*Provided data*.
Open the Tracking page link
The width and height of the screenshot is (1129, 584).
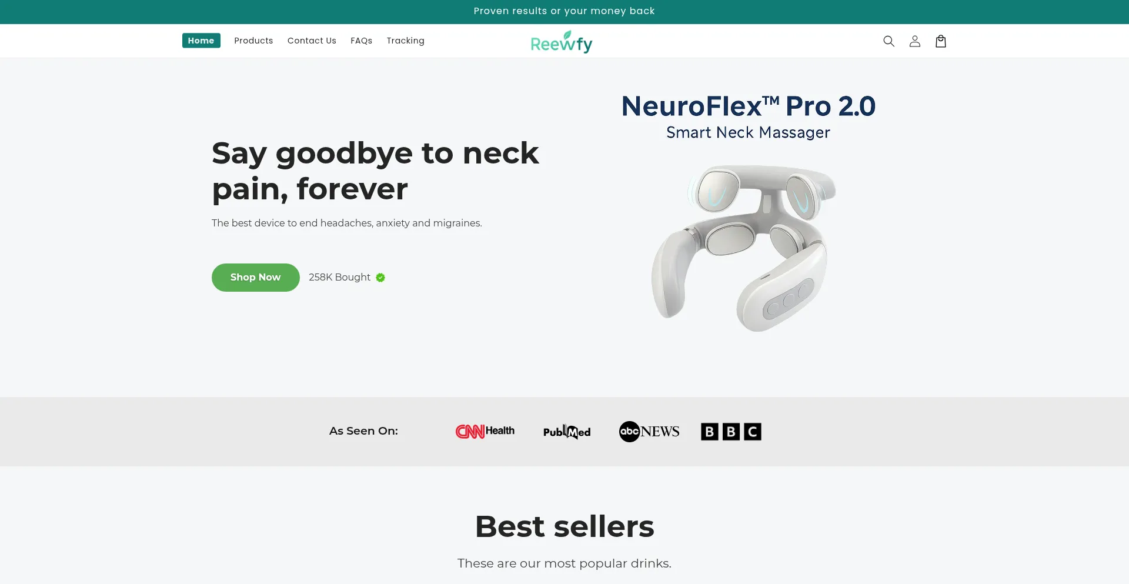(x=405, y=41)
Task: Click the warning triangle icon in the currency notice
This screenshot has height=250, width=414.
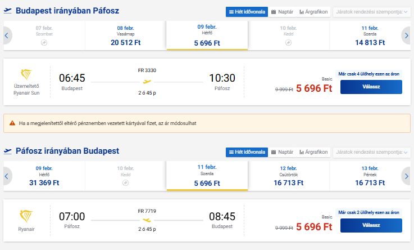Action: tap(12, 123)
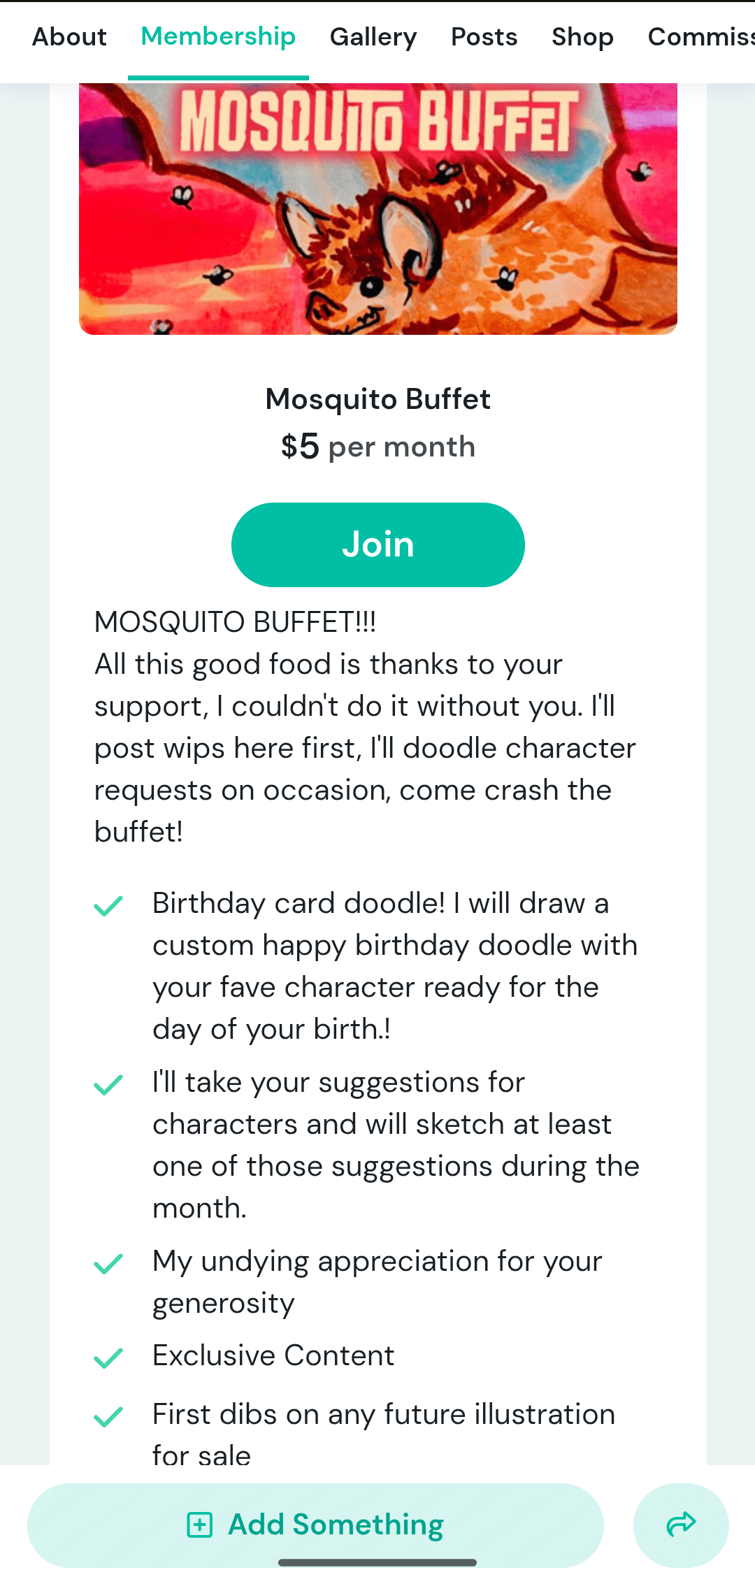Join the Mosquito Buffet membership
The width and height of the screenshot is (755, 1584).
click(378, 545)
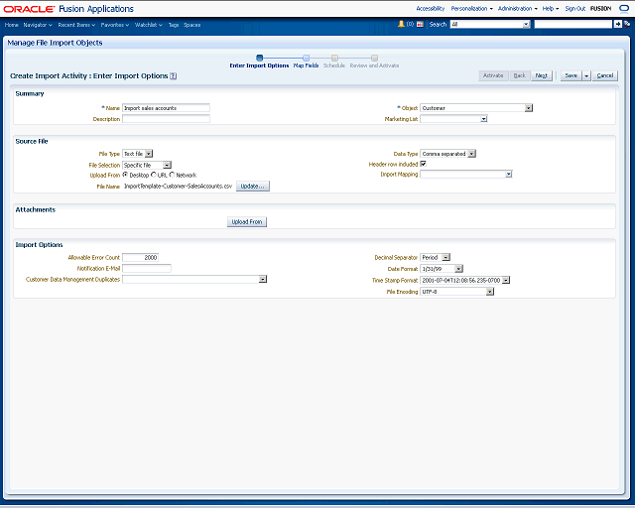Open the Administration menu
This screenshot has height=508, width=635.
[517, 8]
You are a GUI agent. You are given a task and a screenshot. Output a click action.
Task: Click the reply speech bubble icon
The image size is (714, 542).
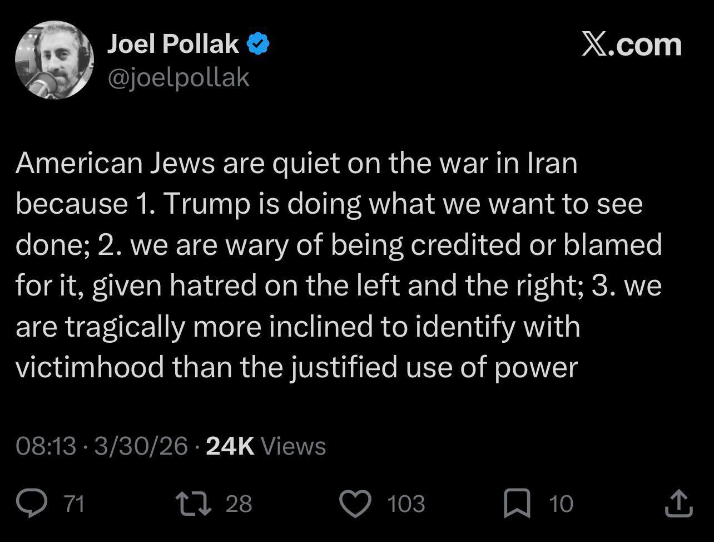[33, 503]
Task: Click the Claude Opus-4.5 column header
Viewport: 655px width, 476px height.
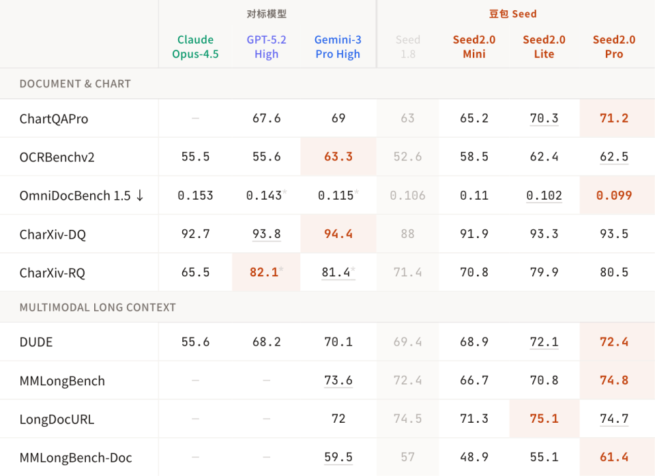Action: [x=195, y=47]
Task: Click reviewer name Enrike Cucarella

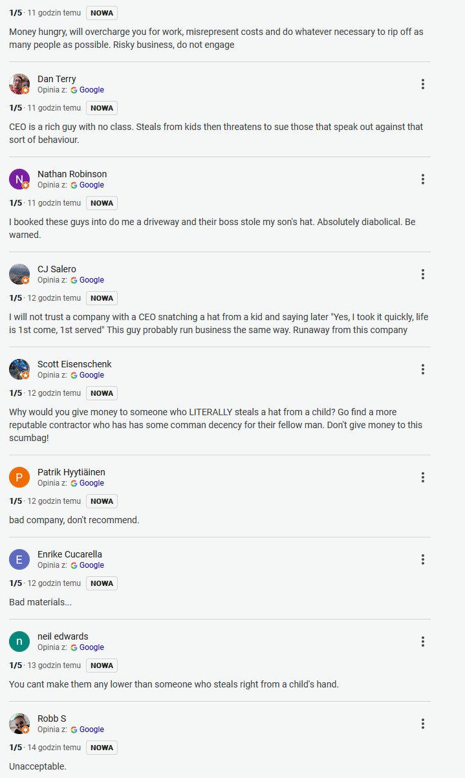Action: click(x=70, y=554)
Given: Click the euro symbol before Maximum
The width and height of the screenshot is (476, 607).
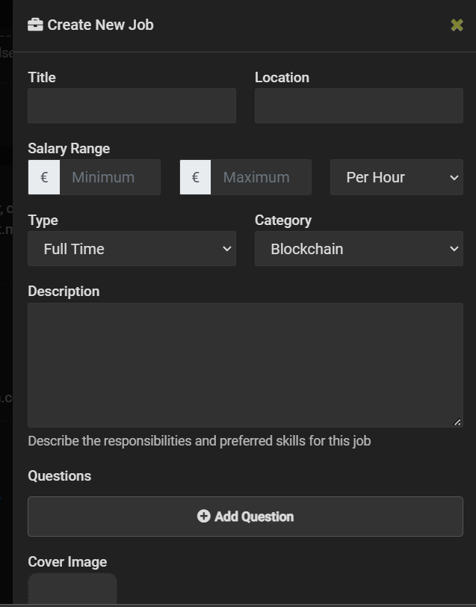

*Problem details*. Leave every picture out and write out exactly the lines from the line with "Given: Click the euro symbol before Maximum" through the last line of the material.

*Response below*.
Given: Click the euro symbol before Maximum
The width and height of the screenshot is (476, 607).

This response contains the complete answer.